Passage shown:

Q. I seek for more information from people familiar with this process (thermal diffusion of powdered zinc). The standard ASTM specification goes into fair detail but does not answer all my questions. My interest would be for relatively thin coatings in the "Coating Class 12" (12 µm or ~0.5 mil) range.

Even more, I would like to get in touch with some North American sources for this process or variants thereof.

Thanks in advance for your input!

Thomas Hanlon
Thomas Hanlon, Materials Engineer
aerospace finishing - East Hartford, Connecticut, USA



Cost of Sherardizing?

December 11, 2009

Q. Can anyone provide me with information on the cost of sherardizing relative to other galvanizing processes such as hot dip. I am assuming that it is a relatively small percentage of the cost of a part whether it be a bolt or a larger parts. Any help would be appreciated.

Sam Dunne
Engineer - Montreal, Quebec, Canada



Why did Thermal Zinc Coating shrink my fasteners?

April 16, 2010

Q. I had a sample coat made at Distek here in South Africa and it was perfect.
Now I hand in 500 M22 x 1.5 special studs with knurl etc and they come back I cannot get the nuts on but the size over the thread and even over the head has shrunk by 0.12 mm over the thread and 0.5 over the 35 mm head. This including the actual coating.

Apparently they were not happy with the first effort and "stripped" the coating off and now I have undersized studs but with clogged threads onto which the nuts cannot go. How is this possible. Does the Thermal Zinc deposit process then shrink the material or is the heat treatment the result or what could this be.

Should I not use this method then at all which means only remaining corrosion protection would be mechanical plating to avoid hydrogen embrittlement.

Supplied information:

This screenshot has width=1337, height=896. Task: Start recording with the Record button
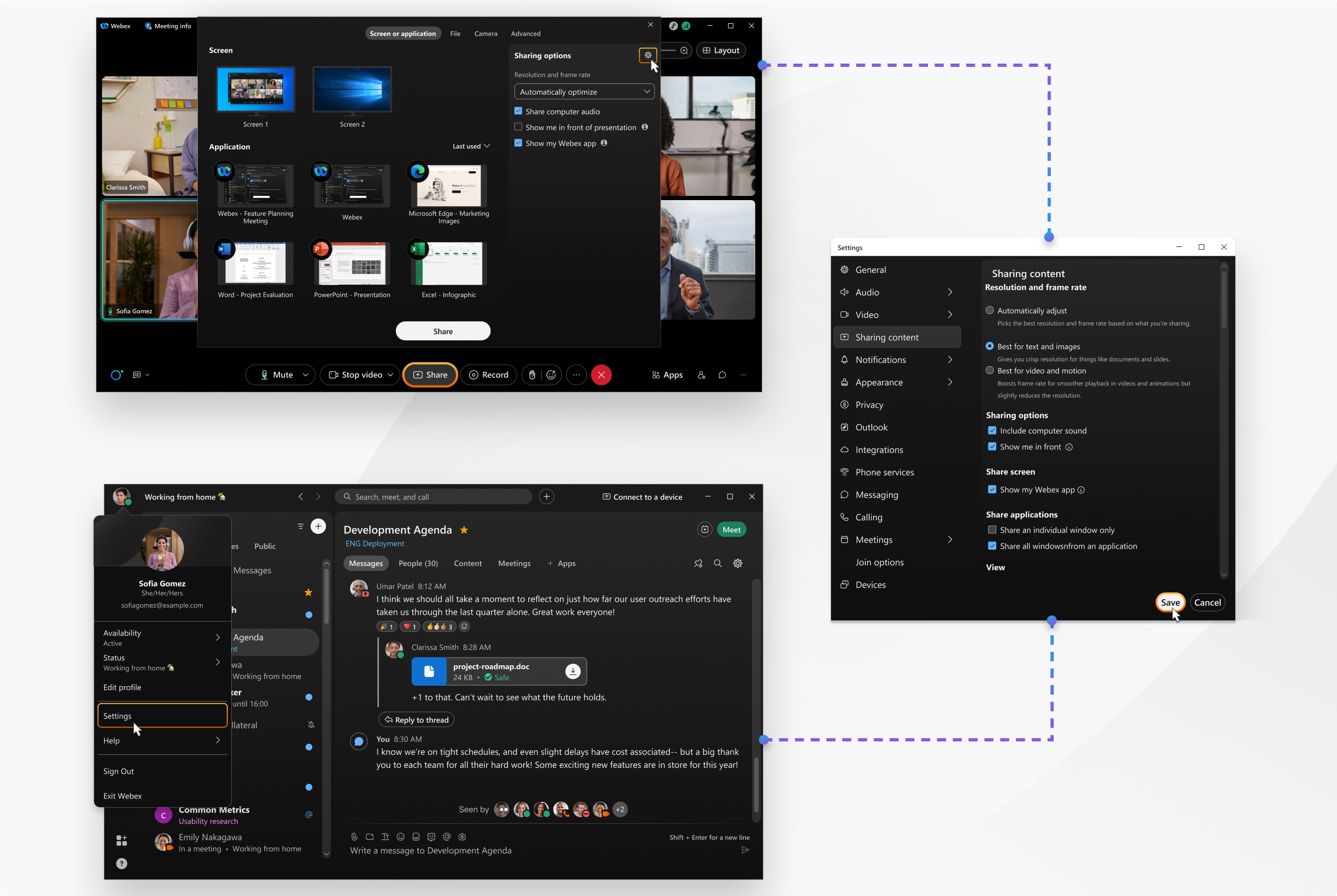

Challenges:
1 - In the forum thread on thermal zinc coating, by how much did the size over the thread of the M22 studs shrink?
2 - Rewrite everything in the thermal zinc thread from "Q. I seek for" down to "for your input!", putting "European" in place of "North American".
3 - Continue the forum thread on thermal zinc coating from the point at which it stops.

Answers by task:
1 - 0.12 mm

2 -
Q. I seek for more information from people familiar with this process (thermal diffusion of powdered zinc). The standard ASTM specification goes into fair detail but does not answer all my questions. My interest would be for relatively thin coatings in the "Coating Class 12" (12 µm or ~0.5 mil) range.

Even more, I would like to get in touch with some European sources for this process or variants thereof.

Thanks in advance for your input!

3 -
Please I need advice. Previously I used just normal zinc blue electroplating giving a great finish but not as corrosion resistant and I have to trust the plater will bake all hydrogen out of the bolts and I am not sure that that is the best process.

Chris Vermaak
machinist - Heidelberg, South Africa


April 30, 2010

A. Hello,

I guess you are not able to do the gauge fitment with nuts because of excess coating thickness in the thread roots. By the way what is the thread pitch and how much thickness you have deposited on it?

Maybe you can do the coating with controlled thickness and then nuts should fit easily.

All the best.

kalyan dhakane
Kalyan Dhakane
Mumbai, India


February 28, 2013

A. In the 1970's I visited the UK to investigate 'Sherardizing'---it's appeal to me was that a corrosive resistant coating could be applied dry thus not creating a polluting waste water 'run off'---

The use of Silica Sand in the process acted as a carrier for the zinc powder--so I was told at the time.

I found that the lack of acceptance of the finish on parts processed this way in the U.S. was the appearance----we Americans like things 'bright and shiny' not the dull grey that is left after Sherardizing! -- hot zinc gives us that attractive finish!!

Cy Marsden
- Milwaukie, Oregon, USA



Sherardizing then zinc electroplating stainless steel nuts & washers

March 25, 2018

Q. good day ALL.
I am in need of some advice. I have a client who uses stainless steel bolts nuts & washers. He sherardizes them and then they zinc plate them thereafter!
What if anything can substitute for these two coatings on stainless steel bolts and nuts? And the zinc treatment they do after, is that merely cosmetic to eliminate the dull look?

Thanks in advance.
Anthony

Anthony Diamond
Sino source - Johannesburg South Africa


March 2018

? Hi Anthony. Are you sure that you have been accurately told about the finishing process? Sherardizing stainless steel is unusual; zinc plating stainless steel is unusual; zinc plating on top of sherardizing is unusual. So sequentially sherardizing and then zinc electroplating stainless steel nuts & washers is something I've not heard of :-)
Hopefully another reader will clue us in.

As for what can 'substitute' for it, you'd need to tell us the exact application and why the process is being done.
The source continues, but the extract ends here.